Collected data
= Beginning of Section =

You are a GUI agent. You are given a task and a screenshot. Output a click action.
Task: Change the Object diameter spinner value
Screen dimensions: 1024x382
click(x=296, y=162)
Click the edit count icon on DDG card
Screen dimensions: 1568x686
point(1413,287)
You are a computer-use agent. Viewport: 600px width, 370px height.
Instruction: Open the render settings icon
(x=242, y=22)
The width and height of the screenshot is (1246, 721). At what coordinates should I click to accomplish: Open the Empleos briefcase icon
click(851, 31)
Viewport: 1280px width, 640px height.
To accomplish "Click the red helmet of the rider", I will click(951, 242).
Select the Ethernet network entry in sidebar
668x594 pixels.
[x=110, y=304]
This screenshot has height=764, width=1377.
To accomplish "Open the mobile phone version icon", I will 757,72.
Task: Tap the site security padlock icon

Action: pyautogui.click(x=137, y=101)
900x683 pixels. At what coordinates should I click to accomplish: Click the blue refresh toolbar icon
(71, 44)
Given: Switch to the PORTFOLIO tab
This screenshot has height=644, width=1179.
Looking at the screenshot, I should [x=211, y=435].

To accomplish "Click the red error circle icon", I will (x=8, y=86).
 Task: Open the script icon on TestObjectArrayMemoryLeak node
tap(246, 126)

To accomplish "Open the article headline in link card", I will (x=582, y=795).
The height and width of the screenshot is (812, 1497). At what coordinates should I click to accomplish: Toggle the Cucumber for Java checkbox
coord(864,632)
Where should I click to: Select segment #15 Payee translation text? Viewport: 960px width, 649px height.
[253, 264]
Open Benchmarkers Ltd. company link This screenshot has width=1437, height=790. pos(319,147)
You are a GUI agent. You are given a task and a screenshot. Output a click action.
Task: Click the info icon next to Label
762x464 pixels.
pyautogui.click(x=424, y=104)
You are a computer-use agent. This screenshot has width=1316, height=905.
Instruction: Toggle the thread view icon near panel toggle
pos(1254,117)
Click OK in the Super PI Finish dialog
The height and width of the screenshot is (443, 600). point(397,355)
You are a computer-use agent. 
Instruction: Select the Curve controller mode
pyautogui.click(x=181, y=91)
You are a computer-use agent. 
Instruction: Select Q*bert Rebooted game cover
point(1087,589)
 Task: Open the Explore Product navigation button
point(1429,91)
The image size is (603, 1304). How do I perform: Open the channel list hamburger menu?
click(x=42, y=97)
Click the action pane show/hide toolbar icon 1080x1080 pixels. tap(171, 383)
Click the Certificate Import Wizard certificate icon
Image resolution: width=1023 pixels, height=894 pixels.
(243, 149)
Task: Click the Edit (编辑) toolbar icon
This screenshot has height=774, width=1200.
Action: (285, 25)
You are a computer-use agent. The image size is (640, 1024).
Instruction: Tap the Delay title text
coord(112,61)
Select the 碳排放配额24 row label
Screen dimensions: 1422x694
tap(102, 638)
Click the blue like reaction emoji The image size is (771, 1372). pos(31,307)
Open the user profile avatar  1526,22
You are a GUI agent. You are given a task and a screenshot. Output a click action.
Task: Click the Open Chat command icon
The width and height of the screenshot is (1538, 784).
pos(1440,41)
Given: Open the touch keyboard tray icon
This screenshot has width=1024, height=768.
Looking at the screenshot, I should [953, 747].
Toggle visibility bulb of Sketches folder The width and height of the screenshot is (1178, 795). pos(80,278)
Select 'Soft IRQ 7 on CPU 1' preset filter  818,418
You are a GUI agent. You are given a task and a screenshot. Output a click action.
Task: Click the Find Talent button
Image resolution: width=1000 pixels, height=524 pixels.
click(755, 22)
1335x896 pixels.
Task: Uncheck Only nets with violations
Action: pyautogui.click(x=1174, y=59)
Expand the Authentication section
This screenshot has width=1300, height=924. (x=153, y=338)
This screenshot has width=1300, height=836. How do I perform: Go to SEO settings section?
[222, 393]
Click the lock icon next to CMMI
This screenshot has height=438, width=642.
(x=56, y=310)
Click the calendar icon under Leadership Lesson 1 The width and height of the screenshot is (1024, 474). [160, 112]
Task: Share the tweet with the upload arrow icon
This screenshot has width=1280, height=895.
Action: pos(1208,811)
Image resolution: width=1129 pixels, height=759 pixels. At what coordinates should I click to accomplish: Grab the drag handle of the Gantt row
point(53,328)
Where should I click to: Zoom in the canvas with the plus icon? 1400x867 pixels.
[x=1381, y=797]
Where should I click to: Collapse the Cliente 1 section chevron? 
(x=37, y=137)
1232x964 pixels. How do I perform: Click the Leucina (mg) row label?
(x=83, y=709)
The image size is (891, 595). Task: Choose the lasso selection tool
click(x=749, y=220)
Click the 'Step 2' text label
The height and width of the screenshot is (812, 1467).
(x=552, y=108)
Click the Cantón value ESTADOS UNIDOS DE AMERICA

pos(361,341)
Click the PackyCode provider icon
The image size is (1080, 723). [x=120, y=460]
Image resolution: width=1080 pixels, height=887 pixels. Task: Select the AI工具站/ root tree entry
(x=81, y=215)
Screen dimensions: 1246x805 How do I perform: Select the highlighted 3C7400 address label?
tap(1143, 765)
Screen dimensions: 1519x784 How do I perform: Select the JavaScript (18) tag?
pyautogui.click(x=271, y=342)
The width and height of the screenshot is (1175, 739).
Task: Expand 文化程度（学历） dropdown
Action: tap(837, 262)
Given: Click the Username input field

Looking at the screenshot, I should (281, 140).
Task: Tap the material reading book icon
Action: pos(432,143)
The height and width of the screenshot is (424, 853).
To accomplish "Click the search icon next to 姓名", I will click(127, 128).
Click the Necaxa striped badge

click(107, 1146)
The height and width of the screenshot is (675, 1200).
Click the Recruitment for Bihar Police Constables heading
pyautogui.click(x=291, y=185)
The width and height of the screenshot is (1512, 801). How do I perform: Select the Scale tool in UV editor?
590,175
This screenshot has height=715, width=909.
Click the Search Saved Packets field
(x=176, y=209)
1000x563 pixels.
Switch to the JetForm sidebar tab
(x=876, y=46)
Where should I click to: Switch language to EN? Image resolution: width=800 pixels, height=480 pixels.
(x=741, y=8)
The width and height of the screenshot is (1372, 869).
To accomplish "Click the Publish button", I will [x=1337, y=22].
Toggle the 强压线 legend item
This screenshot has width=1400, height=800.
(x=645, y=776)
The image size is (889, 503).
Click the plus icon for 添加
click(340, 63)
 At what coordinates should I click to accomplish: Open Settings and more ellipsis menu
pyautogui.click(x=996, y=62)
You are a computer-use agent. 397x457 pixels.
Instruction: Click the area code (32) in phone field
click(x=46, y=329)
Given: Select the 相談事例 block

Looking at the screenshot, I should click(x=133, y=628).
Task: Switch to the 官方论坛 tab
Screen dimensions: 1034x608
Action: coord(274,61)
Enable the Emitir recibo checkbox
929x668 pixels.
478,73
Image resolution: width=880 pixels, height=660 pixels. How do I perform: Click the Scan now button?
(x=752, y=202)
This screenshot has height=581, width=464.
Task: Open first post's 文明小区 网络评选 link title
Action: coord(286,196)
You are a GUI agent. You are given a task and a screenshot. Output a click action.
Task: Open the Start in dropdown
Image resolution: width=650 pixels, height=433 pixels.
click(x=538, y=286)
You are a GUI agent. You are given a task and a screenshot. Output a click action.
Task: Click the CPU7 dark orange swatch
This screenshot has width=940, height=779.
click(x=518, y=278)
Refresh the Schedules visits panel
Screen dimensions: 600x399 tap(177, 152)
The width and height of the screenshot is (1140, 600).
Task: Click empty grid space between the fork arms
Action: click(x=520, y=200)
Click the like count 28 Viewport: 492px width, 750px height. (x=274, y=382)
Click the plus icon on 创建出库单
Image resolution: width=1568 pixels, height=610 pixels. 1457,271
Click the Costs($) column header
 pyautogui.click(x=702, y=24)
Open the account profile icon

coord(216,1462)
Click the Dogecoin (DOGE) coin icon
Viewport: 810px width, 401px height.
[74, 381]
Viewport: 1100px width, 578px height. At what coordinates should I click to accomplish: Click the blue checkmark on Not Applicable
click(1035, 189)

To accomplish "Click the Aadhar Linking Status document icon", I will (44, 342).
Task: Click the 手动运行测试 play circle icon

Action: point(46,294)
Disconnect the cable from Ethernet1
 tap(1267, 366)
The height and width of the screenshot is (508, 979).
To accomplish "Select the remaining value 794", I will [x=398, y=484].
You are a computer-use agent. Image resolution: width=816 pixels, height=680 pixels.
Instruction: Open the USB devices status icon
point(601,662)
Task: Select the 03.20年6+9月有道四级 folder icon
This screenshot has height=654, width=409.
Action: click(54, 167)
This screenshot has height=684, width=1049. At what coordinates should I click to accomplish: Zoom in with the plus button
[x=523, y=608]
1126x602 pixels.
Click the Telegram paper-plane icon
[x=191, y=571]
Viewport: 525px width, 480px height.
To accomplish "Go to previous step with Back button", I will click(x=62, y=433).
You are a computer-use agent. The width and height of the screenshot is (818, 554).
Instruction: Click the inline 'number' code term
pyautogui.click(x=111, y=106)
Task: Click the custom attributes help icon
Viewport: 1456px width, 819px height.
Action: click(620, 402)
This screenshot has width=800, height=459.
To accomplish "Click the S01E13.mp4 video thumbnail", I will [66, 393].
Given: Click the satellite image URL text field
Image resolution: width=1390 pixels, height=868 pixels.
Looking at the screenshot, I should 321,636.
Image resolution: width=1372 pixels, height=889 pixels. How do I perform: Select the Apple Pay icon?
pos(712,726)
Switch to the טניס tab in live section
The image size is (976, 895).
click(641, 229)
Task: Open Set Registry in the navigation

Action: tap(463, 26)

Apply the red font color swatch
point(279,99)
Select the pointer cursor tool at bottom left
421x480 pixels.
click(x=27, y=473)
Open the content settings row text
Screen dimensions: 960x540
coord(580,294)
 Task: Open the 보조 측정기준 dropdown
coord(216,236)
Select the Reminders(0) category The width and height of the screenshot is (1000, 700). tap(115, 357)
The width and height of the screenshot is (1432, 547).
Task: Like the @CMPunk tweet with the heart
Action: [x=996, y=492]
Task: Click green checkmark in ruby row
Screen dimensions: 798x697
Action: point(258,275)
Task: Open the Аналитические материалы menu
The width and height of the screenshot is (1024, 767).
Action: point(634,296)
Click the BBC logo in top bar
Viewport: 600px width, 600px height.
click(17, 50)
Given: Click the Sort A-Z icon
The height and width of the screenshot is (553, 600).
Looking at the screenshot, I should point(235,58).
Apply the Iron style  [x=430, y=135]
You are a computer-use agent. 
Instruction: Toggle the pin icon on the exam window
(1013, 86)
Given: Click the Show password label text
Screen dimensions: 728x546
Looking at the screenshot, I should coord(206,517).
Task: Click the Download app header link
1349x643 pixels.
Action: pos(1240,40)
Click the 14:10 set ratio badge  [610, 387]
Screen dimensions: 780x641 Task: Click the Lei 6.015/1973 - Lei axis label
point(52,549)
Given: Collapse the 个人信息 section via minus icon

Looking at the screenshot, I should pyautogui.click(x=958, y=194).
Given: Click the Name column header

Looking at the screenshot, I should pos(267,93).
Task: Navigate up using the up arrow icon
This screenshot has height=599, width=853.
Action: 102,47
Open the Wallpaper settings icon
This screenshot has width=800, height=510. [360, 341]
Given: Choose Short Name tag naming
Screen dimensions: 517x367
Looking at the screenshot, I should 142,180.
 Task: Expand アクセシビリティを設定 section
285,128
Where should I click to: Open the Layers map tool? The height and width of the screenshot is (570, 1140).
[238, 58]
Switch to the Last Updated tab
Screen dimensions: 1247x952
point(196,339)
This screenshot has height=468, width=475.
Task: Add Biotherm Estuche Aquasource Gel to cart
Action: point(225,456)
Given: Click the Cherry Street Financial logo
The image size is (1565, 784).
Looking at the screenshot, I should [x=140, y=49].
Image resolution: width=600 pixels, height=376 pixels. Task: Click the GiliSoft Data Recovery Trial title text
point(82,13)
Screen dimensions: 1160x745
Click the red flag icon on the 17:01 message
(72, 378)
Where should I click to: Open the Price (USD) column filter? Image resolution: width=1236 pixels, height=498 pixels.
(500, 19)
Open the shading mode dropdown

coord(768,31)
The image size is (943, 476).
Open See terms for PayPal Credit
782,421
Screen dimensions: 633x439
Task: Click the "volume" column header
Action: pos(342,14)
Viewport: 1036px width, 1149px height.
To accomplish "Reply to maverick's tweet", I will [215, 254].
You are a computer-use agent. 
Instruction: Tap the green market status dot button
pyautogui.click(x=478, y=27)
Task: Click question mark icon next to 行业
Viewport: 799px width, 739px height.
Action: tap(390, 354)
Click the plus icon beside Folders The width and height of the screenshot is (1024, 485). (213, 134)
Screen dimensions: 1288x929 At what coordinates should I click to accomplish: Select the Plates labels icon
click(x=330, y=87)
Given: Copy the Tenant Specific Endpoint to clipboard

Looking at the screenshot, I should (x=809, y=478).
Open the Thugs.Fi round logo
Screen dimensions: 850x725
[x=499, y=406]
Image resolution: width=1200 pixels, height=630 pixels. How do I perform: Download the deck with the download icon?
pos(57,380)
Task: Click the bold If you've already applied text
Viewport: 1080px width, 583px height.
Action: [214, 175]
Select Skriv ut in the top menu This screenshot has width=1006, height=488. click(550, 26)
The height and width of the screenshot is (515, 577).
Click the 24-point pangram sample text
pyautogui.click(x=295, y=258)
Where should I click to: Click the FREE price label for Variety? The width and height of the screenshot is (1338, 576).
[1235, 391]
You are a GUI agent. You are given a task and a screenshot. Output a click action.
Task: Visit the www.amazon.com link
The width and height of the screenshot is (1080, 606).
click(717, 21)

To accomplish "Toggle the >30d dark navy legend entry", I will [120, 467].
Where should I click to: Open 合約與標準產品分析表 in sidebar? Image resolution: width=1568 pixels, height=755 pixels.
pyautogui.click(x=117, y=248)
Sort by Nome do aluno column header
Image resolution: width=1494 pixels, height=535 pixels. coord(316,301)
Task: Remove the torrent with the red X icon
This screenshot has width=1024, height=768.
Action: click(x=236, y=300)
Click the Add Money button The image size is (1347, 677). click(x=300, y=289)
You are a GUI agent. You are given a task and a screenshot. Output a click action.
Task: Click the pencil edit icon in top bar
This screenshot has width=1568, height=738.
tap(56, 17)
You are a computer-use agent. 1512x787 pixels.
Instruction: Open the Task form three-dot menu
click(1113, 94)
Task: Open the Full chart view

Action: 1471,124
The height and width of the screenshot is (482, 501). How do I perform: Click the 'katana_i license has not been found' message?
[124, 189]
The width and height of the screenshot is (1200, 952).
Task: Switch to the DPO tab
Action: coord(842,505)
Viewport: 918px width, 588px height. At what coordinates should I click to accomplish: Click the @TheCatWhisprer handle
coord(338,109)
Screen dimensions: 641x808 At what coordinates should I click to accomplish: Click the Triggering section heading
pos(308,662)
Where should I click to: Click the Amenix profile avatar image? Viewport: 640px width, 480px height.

= End of Section =

WORK TASK
Where a line above holds the word "next", copy it.

OUTPUT FOR THIS TASK
Task: Click the info icon next to Label
Click the lock icon next to CMMI
To accomplish "Click the search icon next to 姓名", I will click(127, 128).
Task: Click question mark icon next to 行业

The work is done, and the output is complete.